Mining for logic bugs in the Citus extension to Postgres with SQLancer

This post by Microsoft engineering intern Nazli Ugur Koyluoglu on her work with Citus and SQLancer was originally published on the Azure Database for PostgreSQL Blog.

Update in October 2022: Citus has a new home on Azure! The Citus database is now available as a managed service in the cloud as Azure Cosmos DB for PostgreSQL. Azure documentation links have been updated throughout the post, to point to the new Azure docs.

Many of you rely on databases to return correct results for your SQL queries, however complex your queries might be. And you probably place your trust with no questions asked—since you know relational databases are built on top of proven mathematical foundations, and since there is no practical way to manually verify your SQL query output anyway.

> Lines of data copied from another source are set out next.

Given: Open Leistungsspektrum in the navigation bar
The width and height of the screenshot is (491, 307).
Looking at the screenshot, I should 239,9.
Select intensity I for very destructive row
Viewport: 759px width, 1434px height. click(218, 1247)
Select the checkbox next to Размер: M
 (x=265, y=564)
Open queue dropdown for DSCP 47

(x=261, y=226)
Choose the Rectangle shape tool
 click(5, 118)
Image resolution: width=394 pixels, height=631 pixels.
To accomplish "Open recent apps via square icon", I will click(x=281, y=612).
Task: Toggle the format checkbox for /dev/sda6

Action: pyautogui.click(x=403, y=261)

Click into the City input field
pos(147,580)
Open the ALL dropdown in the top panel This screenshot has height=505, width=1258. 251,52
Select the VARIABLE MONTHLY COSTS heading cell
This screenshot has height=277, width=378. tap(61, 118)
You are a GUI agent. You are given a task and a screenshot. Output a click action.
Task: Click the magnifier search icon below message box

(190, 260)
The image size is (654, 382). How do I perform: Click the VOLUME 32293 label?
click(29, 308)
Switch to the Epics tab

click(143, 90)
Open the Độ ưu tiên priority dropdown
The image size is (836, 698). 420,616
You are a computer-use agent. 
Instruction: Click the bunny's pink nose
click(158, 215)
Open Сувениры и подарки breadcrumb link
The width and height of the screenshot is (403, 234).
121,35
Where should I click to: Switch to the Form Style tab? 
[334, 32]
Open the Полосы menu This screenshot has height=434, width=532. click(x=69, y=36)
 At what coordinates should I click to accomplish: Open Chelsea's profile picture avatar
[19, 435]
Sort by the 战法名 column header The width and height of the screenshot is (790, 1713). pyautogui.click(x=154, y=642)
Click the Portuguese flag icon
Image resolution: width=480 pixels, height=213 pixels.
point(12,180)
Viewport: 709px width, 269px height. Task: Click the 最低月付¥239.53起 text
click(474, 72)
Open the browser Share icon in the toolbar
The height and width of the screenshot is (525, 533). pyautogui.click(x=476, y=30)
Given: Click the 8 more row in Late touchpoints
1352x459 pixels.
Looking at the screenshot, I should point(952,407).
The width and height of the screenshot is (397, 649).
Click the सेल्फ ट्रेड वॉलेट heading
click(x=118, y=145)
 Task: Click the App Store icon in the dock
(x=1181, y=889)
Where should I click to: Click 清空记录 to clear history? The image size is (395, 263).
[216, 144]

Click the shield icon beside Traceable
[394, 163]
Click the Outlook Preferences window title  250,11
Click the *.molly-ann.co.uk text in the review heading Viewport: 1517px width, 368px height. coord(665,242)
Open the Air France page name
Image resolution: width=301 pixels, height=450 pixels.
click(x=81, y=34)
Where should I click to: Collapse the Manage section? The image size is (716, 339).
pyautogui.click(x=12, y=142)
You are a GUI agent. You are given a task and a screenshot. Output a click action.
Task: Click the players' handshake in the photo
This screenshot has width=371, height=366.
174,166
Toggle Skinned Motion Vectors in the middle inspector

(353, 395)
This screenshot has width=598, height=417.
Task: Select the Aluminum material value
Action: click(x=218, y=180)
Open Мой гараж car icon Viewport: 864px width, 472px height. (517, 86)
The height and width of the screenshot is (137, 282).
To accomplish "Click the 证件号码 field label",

Since it is possible that a database’s implementation of the SQL logic could have a few errors, database developers apply extensive testing methods to avoid such flaws. For instance, the Citus open source repo on GitHub has more than twice as many lines related to automated testing than lines of database code. However, checking correctness for all possible SQL queries is challenging because of the lack of a "ground truth" to compare their outputs against, and the infinite number of possible SQL queries.

Even when we do know the result a SQL query is supposed to give and we get that result as expected, that does not mean the implementation is 100% correct in all possible variants of the query and input data. The challenge for every database team is in finding subtle edge cases where bugs might be introduced.

What are logic bugs in SQL, and why are they hard to detect?

There are 2 primary types of errors in databases:

"raised" errors
logic errors

"Raised" errors include syntax errors, panics, faults, and other crashes. Raised errors terminate the process abnormally or give you some signal of undesired behavior, making them immediately recognizable to you. In order to automatically detect (and then fix) raised errors, database providers widely use fuzzing tools for SQL. Fuzzing tools are random SQL query generators that strain the target database with complex commands until an error is raised.

Logic errors, on the other hand, are latent (or silent) errors that cause the database to produce inaccurate results without emitting any sign of unexpected behavior. Logic bugs are dangerous—neither the user, nor the database provider, nor the fuzzing tools might be aware of incorrect results being fetched from the database.

raised errors vs logic errors in databases — Fig. 1: "Raised" errors vs. logic errors

What if we could find a way to test the validity of SQL query output for a DBMS?

The recently launched open source SQLancer (Synthesized Query Lancer) tool gives you a way to test the validity of a database’s query responses. SQLancer is an automated Database Management System (DBMS) testing tool for detecting logic bugs. SQLancer’s testing approaches substitute the need for a ground truth in their correctness checks, by probing databases for self-consistency rather than agreement with some known behavior.

While SQLancer is still in the research prototype stage, it was released early on due to high demand from different companies, organizations, and developers. I first learned about SQLancer in June 2020 through a Quarantine 2020 Database Talk organized by Carnegie Mellon Professor of Databases Andy Pavlo.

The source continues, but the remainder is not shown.